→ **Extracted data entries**
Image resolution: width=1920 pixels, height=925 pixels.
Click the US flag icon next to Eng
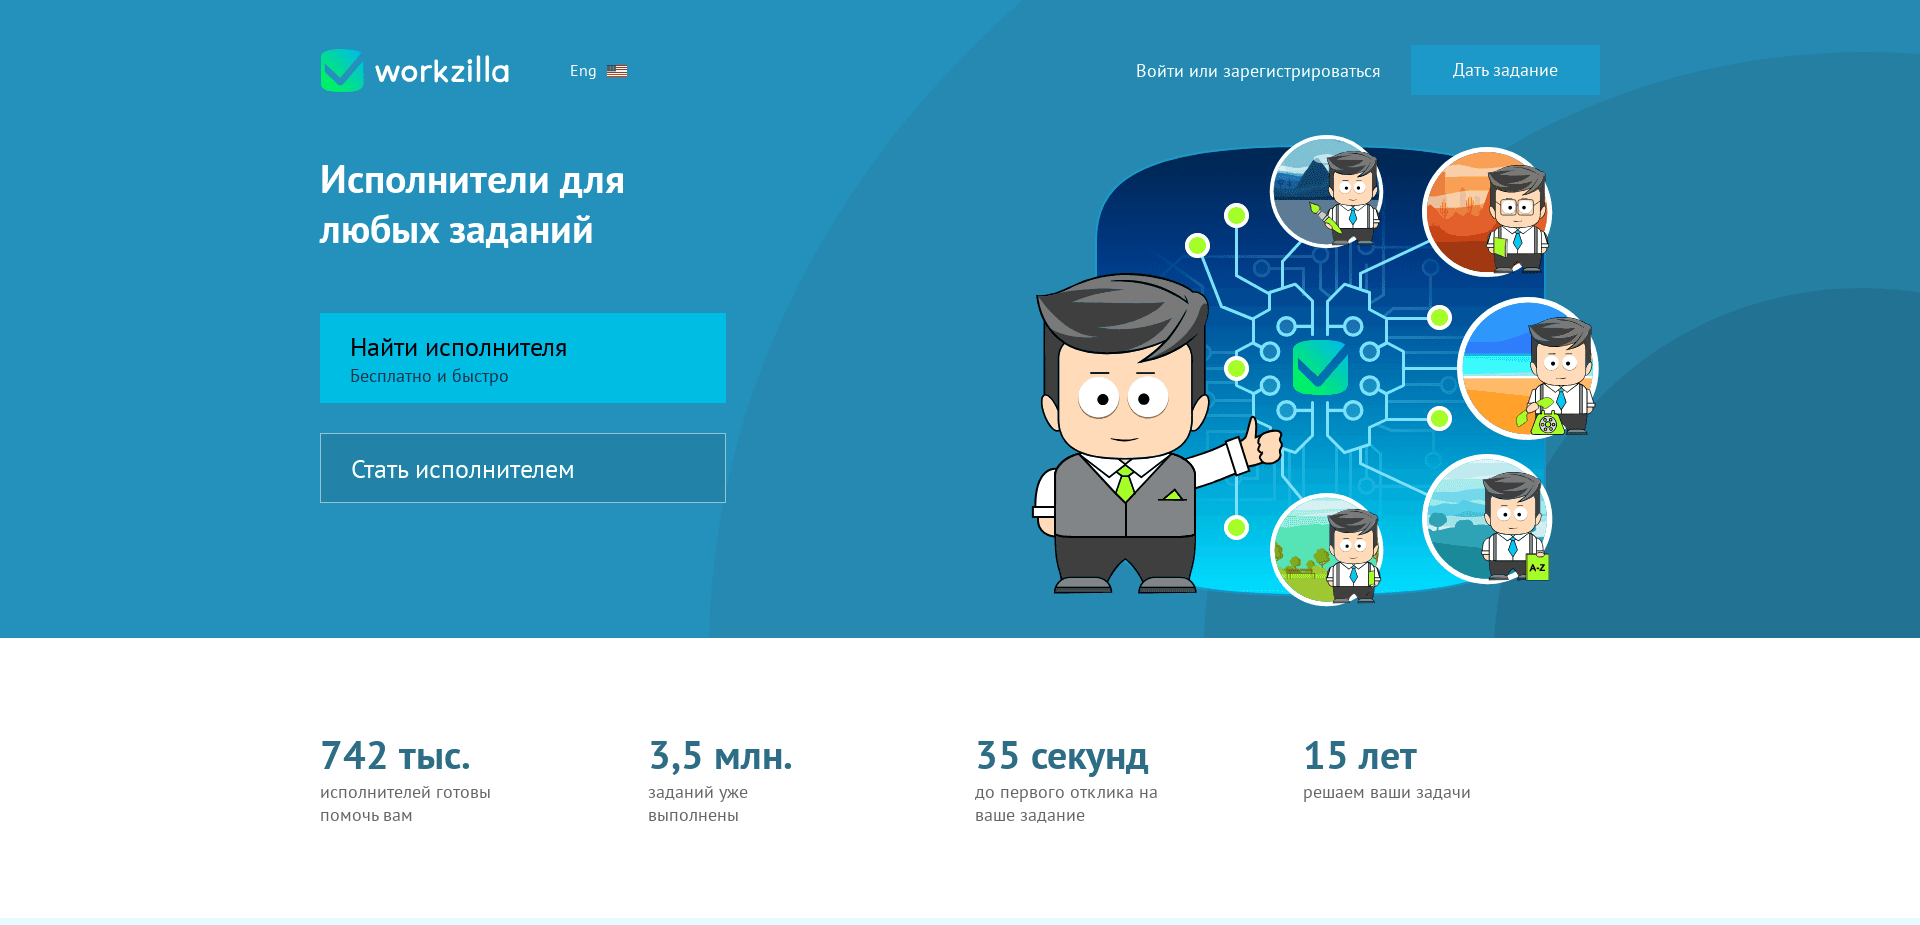tap(618, 70)
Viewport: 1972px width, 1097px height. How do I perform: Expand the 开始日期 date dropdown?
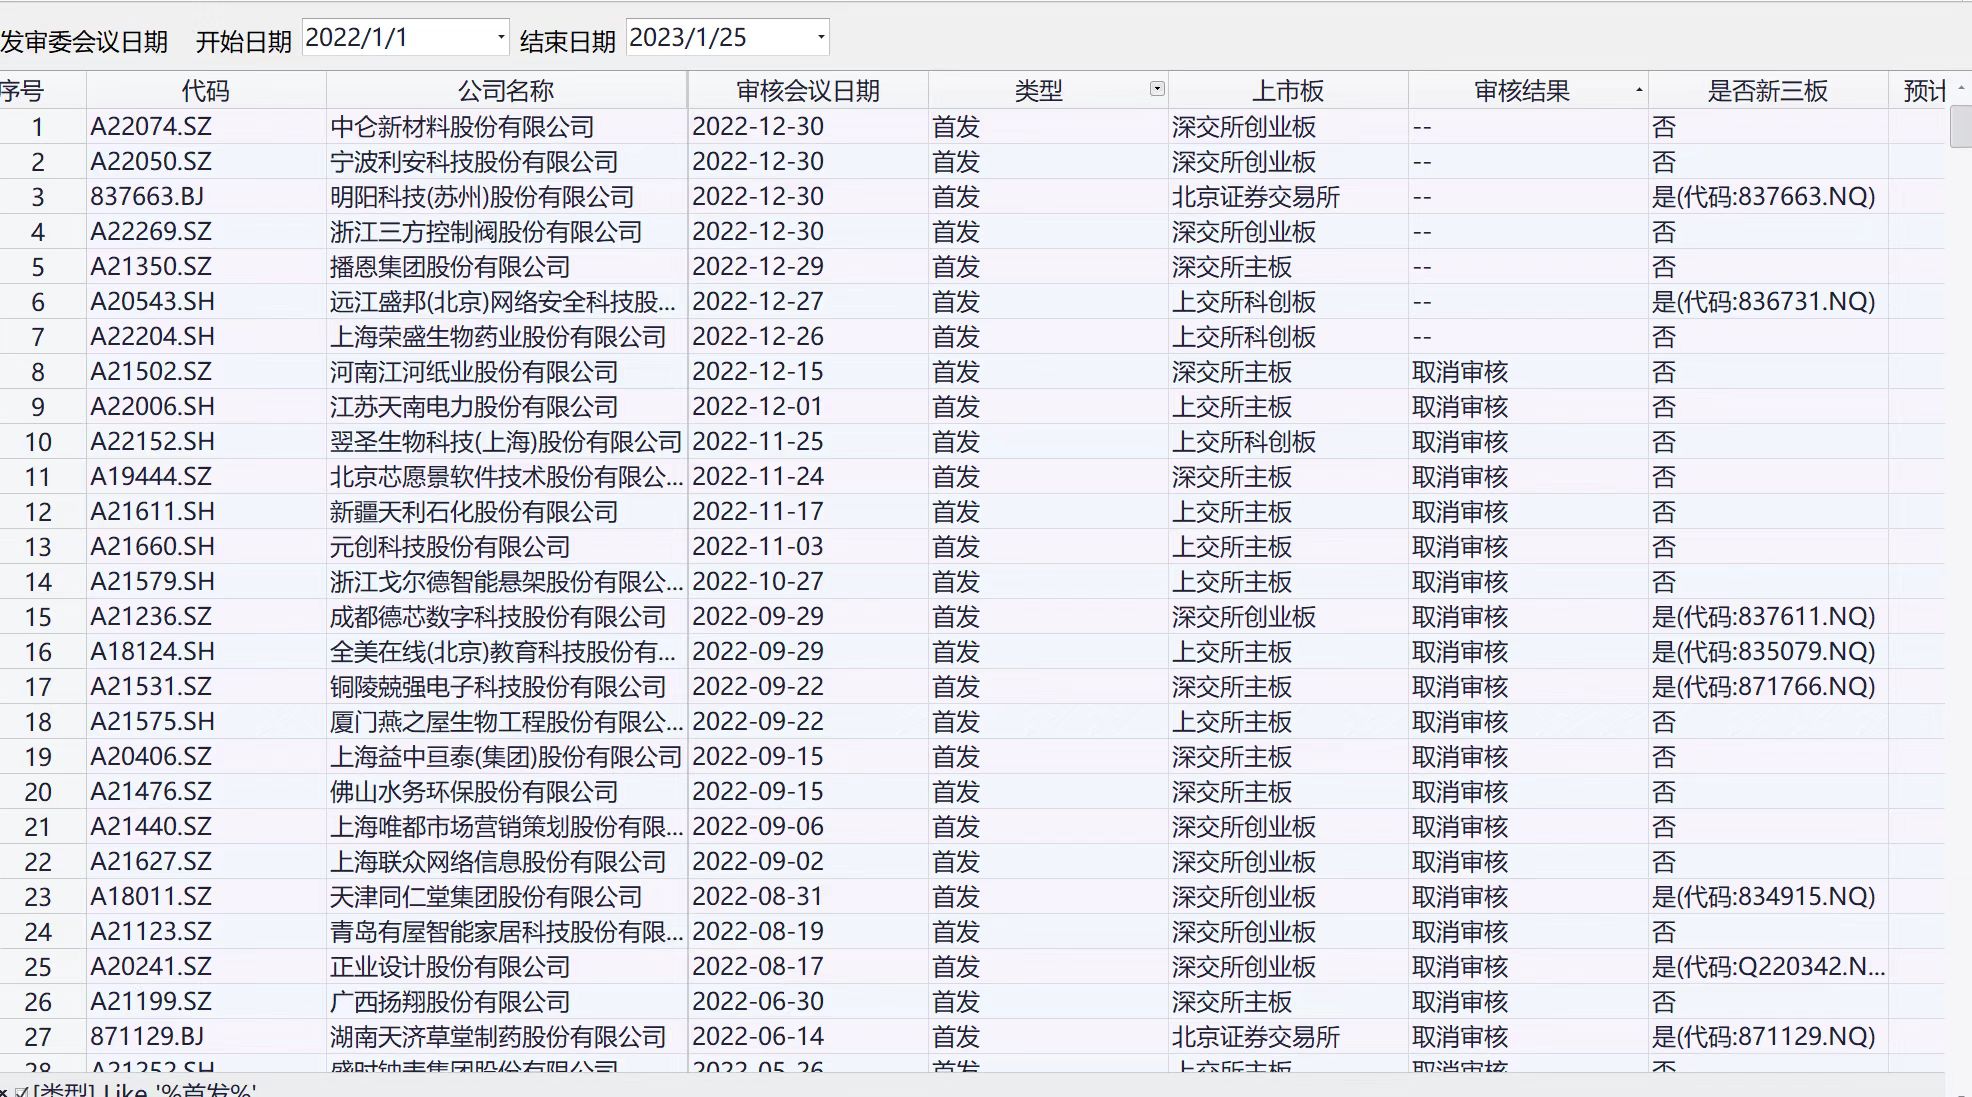[501, 38]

→ **What the exercise asks**
What should appear is an exact copy of the lines from the one containing "Viewport: 1972px width, 1097px" through the last line of the records above, pictures excluded.

→ **Reply**
Viewport: 1972px width, 1097px height. How do I perform: Expand the 开始日期 date dropdown?
[501, 38]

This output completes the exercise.